Spatial filters using spatial binary predicates

In addition to the filters above, you can use logical operations to restrict your area of interest. For example, features can be selected by intersection with another geographical object.

Intersects a point

As a proof of concept, we can directly query soil parameters at a specific location.

wfs_soiltypes <-
  "https://www.dov.vlaanderen.be/geoserver/bodemkaart/bodemtypes/wfs"

x_lam <- 173995
y_lam <- 212093

soil_type <- get_feature_wfs(
  wfs = wfs_soiltypes,
  layername = "bodemkaart:bodemtypes",
  crs = "EPSG:31370",
  cql_filter = sprintf(
    "INTERSECTS(geom,POINT(%s %s))",
    x_lam, y_lam
  )
)

soil_type
#> Simple feature collection with 1 feature and 45 fields
#> Geometry type: MULTISURFACE
#> Dimension:     XY
#> Bounding box:  xmin: 173846.5 ymin: 211962.5 xmax: 174030.9 ymax: 212190
#> Projected CRS: BD72 / Belgian Lambert 72
#> # A tibble: 1 × 46
#>   gml_id             gid id_kaartvlak Bodemtype Unibodemtype Bodemserie
#> * <chr>            <int>        <int> <chr>     <chr>        <chr>     
#> 1 bodemtypes.72727 67754        67754 s-Pgp3(v) s-Pgp3(v)    Pgp       
#> # ℹ 40 more variables: Beknopte_omschrijving_bodemserie <chr>,
#> #   Substraat_legende <chr>, Gegeneraliseerde_legende <chr>,
#> #   Substraat_code <chr>, Substraat_Vlaanderen <chr>, Textuurklasse_code <chr>,
#> #   Textuurklasse <chr>, Drainageklasse_code <chr>, Drainageklasse <chr>,
#> #   Profielontwikkelingsgroep_code <chr>, Profielontwikkelingsgroep <chr>,
#> #   Fase_code <chr>, Fase <chr>, Variante_van_het_moedermateriaal_code <chr>,
#> #   Variante_van_het_moedermateriaal <chr>, …

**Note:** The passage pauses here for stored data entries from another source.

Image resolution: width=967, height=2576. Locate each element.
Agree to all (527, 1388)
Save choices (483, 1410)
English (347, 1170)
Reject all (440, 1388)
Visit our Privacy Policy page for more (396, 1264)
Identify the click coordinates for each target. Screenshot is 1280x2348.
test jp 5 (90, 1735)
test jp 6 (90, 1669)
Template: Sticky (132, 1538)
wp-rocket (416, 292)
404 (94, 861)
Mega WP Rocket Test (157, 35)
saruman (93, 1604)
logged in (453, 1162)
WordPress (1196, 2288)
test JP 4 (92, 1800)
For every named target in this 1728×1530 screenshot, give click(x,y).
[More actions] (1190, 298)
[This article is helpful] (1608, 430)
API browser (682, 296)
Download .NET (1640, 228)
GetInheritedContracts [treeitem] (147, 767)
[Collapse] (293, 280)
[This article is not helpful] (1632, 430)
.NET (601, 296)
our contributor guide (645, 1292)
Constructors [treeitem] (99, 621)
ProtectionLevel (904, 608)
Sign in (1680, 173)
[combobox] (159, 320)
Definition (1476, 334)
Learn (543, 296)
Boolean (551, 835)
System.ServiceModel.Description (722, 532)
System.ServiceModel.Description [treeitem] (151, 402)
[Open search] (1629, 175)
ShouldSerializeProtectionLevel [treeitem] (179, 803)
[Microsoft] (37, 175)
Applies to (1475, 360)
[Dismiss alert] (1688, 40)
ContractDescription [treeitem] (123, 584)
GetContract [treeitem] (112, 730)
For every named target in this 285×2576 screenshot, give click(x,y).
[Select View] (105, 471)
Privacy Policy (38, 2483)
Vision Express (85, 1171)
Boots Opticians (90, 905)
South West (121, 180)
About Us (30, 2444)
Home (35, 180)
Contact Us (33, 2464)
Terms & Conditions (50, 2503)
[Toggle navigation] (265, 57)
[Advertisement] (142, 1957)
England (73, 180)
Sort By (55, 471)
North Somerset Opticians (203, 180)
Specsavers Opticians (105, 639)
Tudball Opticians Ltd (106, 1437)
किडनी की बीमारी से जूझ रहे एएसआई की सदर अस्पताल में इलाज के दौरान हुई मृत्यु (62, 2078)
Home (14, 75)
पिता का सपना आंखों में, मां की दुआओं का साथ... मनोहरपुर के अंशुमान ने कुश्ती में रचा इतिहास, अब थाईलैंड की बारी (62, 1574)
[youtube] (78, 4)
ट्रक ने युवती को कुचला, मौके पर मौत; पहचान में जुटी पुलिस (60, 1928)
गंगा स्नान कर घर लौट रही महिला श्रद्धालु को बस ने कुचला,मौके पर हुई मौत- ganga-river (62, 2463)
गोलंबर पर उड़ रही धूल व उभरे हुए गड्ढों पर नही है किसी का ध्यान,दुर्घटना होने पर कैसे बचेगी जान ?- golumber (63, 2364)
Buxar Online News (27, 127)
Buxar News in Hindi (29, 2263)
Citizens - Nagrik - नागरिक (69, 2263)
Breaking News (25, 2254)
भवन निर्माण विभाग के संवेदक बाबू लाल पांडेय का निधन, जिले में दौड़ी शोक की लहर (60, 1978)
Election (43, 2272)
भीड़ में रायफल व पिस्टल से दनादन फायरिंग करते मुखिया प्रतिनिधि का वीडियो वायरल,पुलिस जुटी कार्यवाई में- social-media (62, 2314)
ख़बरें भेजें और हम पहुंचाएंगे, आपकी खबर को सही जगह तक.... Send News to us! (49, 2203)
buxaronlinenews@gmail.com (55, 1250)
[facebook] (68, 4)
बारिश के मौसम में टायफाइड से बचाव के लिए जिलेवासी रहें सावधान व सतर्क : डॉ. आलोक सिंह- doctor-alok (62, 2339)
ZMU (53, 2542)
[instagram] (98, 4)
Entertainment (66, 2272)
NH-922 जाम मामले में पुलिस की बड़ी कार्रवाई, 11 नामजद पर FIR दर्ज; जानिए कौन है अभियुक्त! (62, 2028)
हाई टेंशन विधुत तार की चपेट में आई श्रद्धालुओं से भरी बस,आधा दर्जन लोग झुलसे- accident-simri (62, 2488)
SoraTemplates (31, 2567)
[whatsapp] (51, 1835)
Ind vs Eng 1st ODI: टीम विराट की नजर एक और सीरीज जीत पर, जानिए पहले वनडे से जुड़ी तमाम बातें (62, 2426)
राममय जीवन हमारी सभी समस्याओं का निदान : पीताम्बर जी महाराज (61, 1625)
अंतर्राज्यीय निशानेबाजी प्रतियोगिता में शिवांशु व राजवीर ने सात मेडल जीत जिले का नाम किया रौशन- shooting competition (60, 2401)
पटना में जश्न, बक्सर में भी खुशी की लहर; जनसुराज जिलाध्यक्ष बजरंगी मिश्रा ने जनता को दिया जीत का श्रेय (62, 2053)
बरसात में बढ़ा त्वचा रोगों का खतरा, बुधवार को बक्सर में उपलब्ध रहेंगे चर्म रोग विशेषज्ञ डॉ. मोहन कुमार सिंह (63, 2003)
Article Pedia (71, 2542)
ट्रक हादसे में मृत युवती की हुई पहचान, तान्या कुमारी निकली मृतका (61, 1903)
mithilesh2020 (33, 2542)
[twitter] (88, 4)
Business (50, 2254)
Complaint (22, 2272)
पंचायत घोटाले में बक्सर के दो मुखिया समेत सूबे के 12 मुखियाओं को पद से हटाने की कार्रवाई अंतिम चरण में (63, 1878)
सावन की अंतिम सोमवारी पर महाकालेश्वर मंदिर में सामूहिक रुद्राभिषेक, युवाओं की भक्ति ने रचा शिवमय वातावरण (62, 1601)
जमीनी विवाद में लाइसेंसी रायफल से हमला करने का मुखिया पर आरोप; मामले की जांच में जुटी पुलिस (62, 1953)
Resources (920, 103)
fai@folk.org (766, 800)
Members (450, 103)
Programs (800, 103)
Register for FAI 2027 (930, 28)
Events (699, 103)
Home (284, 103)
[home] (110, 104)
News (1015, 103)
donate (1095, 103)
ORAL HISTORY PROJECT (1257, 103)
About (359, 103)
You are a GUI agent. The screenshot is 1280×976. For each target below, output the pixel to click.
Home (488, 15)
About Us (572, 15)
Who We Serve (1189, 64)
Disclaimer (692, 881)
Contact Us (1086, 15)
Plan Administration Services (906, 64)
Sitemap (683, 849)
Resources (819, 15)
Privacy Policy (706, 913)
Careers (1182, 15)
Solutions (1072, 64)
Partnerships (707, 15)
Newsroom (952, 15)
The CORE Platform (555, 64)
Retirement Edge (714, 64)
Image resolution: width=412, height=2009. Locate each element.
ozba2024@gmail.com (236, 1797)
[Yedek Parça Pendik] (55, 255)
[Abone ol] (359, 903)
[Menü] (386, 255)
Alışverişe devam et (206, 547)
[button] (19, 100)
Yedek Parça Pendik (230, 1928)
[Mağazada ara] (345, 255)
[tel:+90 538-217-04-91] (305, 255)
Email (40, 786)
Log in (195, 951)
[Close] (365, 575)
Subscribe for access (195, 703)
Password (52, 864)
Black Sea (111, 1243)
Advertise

In theory, this should also be possible “the sf way”. However, sf filters after query (which takes a long time), and the code below does not work correctly.

soil_type_sf <- read_sf(
  paste0("WFS:", wfs_soiltypes),
  query = "SELECT * FROM bodemtypes",
  wkt_filter = sprintf(
    "ST_Intersects(geom,ST_Point(%s, %s))",
    x_lam, y_lam
  )
)

soil_type_sf

WCS examples

Above, we covered Web Feature Services (WFS), which are many kinds of vector data. Another common geographical data type are grid-like or “raster” data, which you can retrieve via Web Coverage Services (WCS). Behold, there is a get_coverage_wcs() available for some of the web services we regularly use at INBO.

Below the example of a false-colour infrared image. The three bands of the image are visualized using terra::plotRGB.

bbox <- sf::st_bbox(
  c(xmin = 99477, xmax = 99541, ymin = 172580, ymax = 172640),
  crs = sf::st_crs(31370)
)
omz <- get_coverage_wcs(
  wcs = "omz",
  bbox = bbox,
  layername = "OI.OrthoimageCoverage.OMZ.CIR",
  resolution = 1,
  version = "1.0.0"
)
terra::plotRGB(omz)

Another example, this time extracting the digital terrain model for the same bounding box:

dtm <- get_coverage_wcs(
  wcs = "dtm",
  bbox = bbox,
  layername = "EL.GridCoverage.DTM",
  resolution = 1)
terra::plot(dtm)

More details on WCS can be found in the spatial_dhmv_query.Rmd vignette.